YANG HARUS DIKERJAKAN >>
a - Kutip persis dari tulisan tentang Charlie Hebdo dan Paris, mulai dari "Kemudian melipir ke" sampai dengan "pemerintahan Jacque Chirac.".
b - Tuliskan lanjutan tulisan tentang Charlie Hebdo dan Paris, dimulai setelah kalimat terakhirnya.

KUTIPAN SUMBER >>

····················

Je Suis Charlie, Je Suis Ahmed
Sejak menayangkan karikatur yang dianggap menghina, kantor Charlie Hebdo dijaga oleh petugas polisi. Salah satu polisi patroli bernama Ahmed Merabet, seorang muslim, salah seorang korban. Dia jatuh di trotoar dengan luka-luka, mencoba berdialog dengan para teroris, namun berakhir dengan ditembak dari jarak dekat di kepala.
“Dibantai layaknya seekor anjing.”, ucap rekan polisi yang melihat kejadian di video amatir.
Aneh, bila saya tidak tergerak menulis kejadian ini, karena pernah menjadi minoritas disana, dan sedikitnya paham seperti apa kondisi masyarakat Paris
Ijinkan saya mendongeng sebentar…
Sekilas Tentang Paris
Paris yang terkenal akan keindahan sebetulnya adalah kota megapolitan dengan penduduk multietnis. Sama dengan penyakit kota-kota besar di dunia, mereka individualis sekali. Yang tinggal di jantung kota Paris biasanya hidup dengan di apartemen-apartemen tua (bukan milik sendiri), dengan harga sewanya tergantung arrondisement (wilayah).
Di wilayah elit, harga sewa apartemen bisa meroket. Tapi kita dimanjakan oleh hal-hal cantik, seperti fasilitas-fasilitas, transportasi, pemandangan, sampai tetangga-tetangga- yang meski ada seolah tiada- taat peraturan
Di wilayah yang biasa-biasa, kita bisa melihat sedikit kekumuhan disana sini (beda dengan kelas kumuh dengan kita ya), tempat penduduk dari ras multi etnis, imigran, dengan segala intriknya.
Kemudian melipir ke daerah banlieu, pinggir kota Paris. Suasana jauh lebih “tenang”, karena wilayah tempat tinggal, serta supermarket-supermarket raksasa. Penduduk asli banyak tinggal di daerah sana, jauh dari hiruk pikuk. Walaupun mereka dalam keseharian bekerja di dalam kota Paris, setiap pagi mereka bangun pagi dan naik kereta luar kota RER yang selalu ontime (kecuali ada pemogokan).
Itu adalah isu pelik sejak pemerintahan Jacque Chirac.

····················

BAHAN TERKUMPUL >>

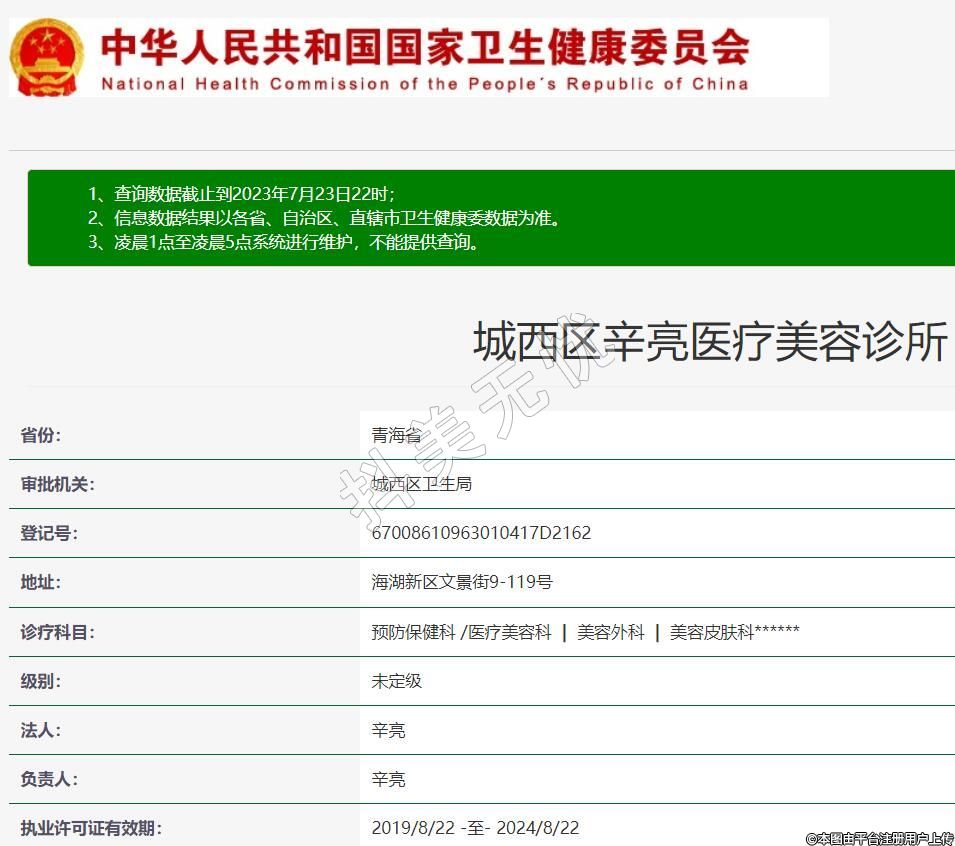Click 预防保健科 in the 诊疗科目 row
This screenshot has height=846, width=955.
coord(412,632)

····················

JAWABAN >>
a -
Kemudian melipir ke daerah banlieu, pinggir kota Paris. Suasana jauh lebih “tenang”, karena wilayah tempat tinggal, serta supermarket-supermarket raksasa. Penduduk asli banyak tinggal di daerah sana, jauh dari hiruk pikuk. Walaupun mereka dalam keseharian bekerja di dalam kota Paris, setiap pagi mereka bangun pagi dan naik kereta luar kota RER yang selalu ontime (kecuali ada pemogokan).
Itu adalah isu pelik sejak pemerintahan Jacque Chirac.

b -
Para imigran ada yang berstatus sans papier, tidak ber-KTP. Tanpa papier, sulit mendapat pekerjaan, jaminan, tunjangan kesehatan, dsb. Belum diuber-uber petugas imigrasi.
Imigran yang resmi menjadi warga negara tetap minoritas di kota itu. Bagi semua warga negara berlaku liberte egalite fraternite. Namun bagi yang melanggar aturan, hati-hati saja. Para sans papier beretnis tertentu dalam sejarahnya seringkali melanggar peraturan, sehingga mendapat “cap” tidak terucap dari masyarakat, prejudice, dalam jangka panjang sangat menyulitkan keturunan-keturunannya untuk mendapat penilaian yang adil. Terutama di mata calon pemberi kerja.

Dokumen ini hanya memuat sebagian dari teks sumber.